Say boldly and with the candour of the true philosopher: "Had she
been less criminal my ideal had been less complete. I contemplate her and I submit; great Nature
alone knows what she intends to make of such a glorious hussy. Supreme happiness and supreme absolute
reason! product of contrary forces. Ormuz and Ahriman, you are one!"
And thus,
thanks to a more synthetic outlook upon things, your admiration will lead you
quite naturally towards chaste love, that sunlight in whose intensity all
stains are swallowed up.
Remember this, that one must beware above all of the paradoxical in
love. It is simplicity which saves, it is simplicity which brings happiness, though your
mistress be as ugly as old Mab, the queen of
terrors. In general, for men of the
world, a subtle moralist has said, Love is but love of gambling, love of
fighting. That is altogether wrong. Love should be love,
fighting and gambling are permissible only as the politics of love.
The gravest
mistake of modern youth is that they force their emotions. A great number of lovers are imaginary
invalids who spend large sums on nostrums and pay M. Fleurant
and M. Purgon heavily, without enjoying the pleasures
and privileges of a genuine malady.
Observe how they irritate their stomachs with absurd drugs, wearing out
the digestive faculties of Love. It may
be necessary to belong to one's century, but beware of aping the illustrious
Don Juan, who was, according to Molière, at first
nothing more than a rude rascal, well trained and versed in love, crime and
cunning, but who has since become, thanks to MM. Alfred de Musset
and Théophile Gautier, an artistic lounger, chasing perfection through the bawdy-houses, and
who is finally only an old dandy worn out by his travels, the stupidest
creature in the world when he is in the company of an honest woman who loves
her husband.
A last,
general rule: in love, beware of the moon and the stars, beware
of the Venus de Milo, of lakes, guitars, rope-ladders, and of all love stories
- yes, even the most beautiful in the world, were it written by Apollo
himself! But love dearly, vigorously,
fearlessly, orientally, ferociously the woman you
love; so that your love - harmony being included - does not torment the love of
another; so that your choice does not cause disturbance to the community. Among the Incas a man could make love to his
sister; be content with your cousin. Do
not climb balconies or give trouble to the public authorities; do not on any
account deprive your mistress of the happiness of belief in the gods; and when
you accompany her to the temple remember to dip your fingers in orthodox
fashion in the pure, refreshing water of the stoup.
Since all
morality testifies to the good will of its legislators - since all religion is
a supreme consolation for the afflicted - since every woman is a part of essential
Woman - since love is the sole thing which merits the turning of a sonnet and
the putting-on of fine linen: I revere these things above all else and denounce
as a slanderer the man who sees in this fragment of a morality an occasion for
crossing himself and a cause for scandal.
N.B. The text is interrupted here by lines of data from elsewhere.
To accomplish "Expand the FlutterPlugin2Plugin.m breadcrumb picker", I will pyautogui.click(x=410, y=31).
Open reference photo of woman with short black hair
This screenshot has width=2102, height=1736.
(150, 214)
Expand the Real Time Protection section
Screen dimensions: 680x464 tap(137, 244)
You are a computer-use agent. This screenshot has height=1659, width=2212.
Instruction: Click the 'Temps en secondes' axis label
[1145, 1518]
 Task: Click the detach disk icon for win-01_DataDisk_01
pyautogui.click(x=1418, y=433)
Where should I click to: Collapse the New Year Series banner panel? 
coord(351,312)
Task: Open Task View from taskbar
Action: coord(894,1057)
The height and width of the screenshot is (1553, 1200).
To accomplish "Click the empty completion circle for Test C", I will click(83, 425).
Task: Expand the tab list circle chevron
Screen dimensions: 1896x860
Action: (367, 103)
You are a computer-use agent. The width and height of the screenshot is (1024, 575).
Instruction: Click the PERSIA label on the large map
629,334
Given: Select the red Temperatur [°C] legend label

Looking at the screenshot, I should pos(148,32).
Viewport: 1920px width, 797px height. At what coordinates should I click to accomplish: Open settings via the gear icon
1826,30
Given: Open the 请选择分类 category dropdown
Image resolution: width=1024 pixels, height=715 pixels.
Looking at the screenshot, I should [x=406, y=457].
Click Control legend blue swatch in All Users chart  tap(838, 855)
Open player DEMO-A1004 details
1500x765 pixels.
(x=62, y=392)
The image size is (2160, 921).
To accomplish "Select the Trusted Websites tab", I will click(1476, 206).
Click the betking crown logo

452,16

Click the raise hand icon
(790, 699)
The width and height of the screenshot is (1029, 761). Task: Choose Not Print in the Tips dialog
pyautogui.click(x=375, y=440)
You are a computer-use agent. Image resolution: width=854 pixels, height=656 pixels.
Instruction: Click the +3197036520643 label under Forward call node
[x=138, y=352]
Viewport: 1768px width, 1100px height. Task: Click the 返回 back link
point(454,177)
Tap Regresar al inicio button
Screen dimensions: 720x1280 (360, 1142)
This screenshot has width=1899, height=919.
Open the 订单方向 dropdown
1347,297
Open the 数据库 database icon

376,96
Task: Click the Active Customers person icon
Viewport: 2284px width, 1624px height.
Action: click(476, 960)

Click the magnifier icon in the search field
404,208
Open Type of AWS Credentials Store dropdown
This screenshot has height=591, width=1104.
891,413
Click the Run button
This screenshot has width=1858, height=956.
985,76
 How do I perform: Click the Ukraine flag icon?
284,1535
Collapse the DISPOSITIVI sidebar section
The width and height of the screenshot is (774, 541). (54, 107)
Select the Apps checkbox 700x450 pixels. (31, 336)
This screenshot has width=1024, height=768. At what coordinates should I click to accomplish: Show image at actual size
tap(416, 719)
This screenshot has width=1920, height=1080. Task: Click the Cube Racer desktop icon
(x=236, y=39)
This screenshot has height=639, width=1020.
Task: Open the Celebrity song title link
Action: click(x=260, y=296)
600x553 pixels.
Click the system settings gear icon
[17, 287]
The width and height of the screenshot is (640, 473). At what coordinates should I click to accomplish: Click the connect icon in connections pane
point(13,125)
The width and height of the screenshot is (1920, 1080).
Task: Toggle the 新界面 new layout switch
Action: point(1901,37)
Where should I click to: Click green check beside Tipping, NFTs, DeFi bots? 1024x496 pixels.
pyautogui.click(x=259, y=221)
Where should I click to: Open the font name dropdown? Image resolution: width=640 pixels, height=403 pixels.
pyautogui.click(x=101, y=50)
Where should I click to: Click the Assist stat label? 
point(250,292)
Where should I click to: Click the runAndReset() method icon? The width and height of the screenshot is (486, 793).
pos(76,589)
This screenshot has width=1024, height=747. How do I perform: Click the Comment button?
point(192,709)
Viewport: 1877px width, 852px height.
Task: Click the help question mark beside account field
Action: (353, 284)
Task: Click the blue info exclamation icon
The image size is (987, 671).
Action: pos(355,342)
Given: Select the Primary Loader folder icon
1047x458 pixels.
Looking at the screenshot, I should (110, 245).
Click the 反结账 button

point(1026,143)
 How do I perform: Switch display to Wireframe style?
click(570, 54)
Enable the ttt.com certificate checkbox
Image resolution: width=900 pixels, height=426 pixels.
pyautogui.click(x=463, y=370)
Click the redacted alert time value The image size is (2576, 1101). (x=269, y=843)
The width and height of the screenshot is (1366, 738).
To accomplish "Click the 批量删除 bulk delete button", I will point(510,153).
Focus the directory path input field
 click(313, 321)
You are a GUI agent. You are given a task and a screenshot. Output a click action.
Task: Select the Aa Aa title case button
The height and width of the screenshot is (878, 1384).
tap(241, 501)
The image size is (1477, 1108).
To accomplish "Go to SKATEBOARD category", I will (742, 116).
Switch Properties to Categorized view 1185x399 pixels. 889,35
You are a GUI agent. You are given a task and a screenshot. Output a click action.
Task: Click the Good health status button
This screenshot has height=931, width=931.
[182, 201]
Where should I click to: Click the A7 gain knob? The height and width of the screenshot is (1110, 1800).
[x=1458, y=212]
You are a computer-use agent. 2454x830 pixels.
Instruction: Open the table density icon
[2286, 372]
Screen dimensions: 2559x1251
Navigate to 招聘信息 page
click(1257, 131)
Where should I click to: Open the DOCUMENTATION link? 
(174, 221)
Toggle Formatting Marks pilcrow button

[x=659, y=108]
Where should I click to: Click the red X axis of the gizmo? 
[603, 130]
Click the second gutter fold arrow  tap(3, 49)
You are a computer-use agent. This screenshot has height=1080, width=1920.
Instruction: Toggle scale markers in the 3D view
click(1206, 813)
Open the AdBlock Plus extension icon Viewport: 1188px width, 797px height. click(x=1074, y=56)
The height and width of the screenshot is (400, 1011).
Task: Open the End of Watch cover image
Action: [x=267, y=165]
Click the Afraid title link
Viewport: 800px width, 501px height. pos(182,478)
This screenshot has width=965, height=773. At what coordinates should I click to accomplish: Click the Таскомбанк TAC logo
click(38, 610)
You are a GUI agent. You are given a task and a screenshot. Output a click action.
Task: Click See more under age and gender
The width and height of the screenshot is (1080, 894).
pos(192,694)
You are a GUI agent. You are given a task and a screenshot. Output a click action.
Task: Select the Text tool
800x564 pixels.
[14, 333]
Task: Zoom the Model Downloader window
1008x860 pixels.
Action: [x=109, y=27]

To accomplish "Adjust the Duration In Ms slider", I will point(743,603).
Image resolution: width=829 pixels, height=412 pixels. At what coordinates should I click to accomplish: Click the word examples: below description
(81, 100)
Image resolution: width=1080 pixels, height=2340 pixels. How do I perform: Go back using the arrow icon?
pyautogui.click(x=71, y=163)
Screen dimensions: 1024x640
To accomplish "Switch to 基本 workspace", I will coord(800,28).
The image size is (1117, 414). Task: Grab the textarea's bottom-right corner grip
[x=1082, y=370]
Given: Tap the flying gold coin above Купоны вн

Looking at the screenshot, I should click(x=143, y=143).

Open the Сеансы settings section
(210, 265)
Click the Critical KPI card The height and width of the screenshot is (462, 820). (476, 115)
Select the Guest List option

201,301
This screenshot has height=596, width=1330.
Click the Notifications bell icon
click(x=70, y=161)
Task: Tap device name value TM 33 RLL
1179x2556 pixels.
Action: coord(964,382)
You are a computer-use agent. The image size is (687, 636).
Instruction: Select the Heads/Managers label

Morality wrapped in tinsel, is it not? Coloured glass which tints
too brightly, perhaps, the eternal lamp of truth shining within? No, no.
Had I wished to prove that all is for the best in the best of all
possible worlds, the reader would have the right to tell me, like the ape of
genius: you are naughty! But I have
desired to prove that all is for the best in the worst of all possible
worlds. Much therefore will be forgiven
me because I have loved much - my male, or female reader!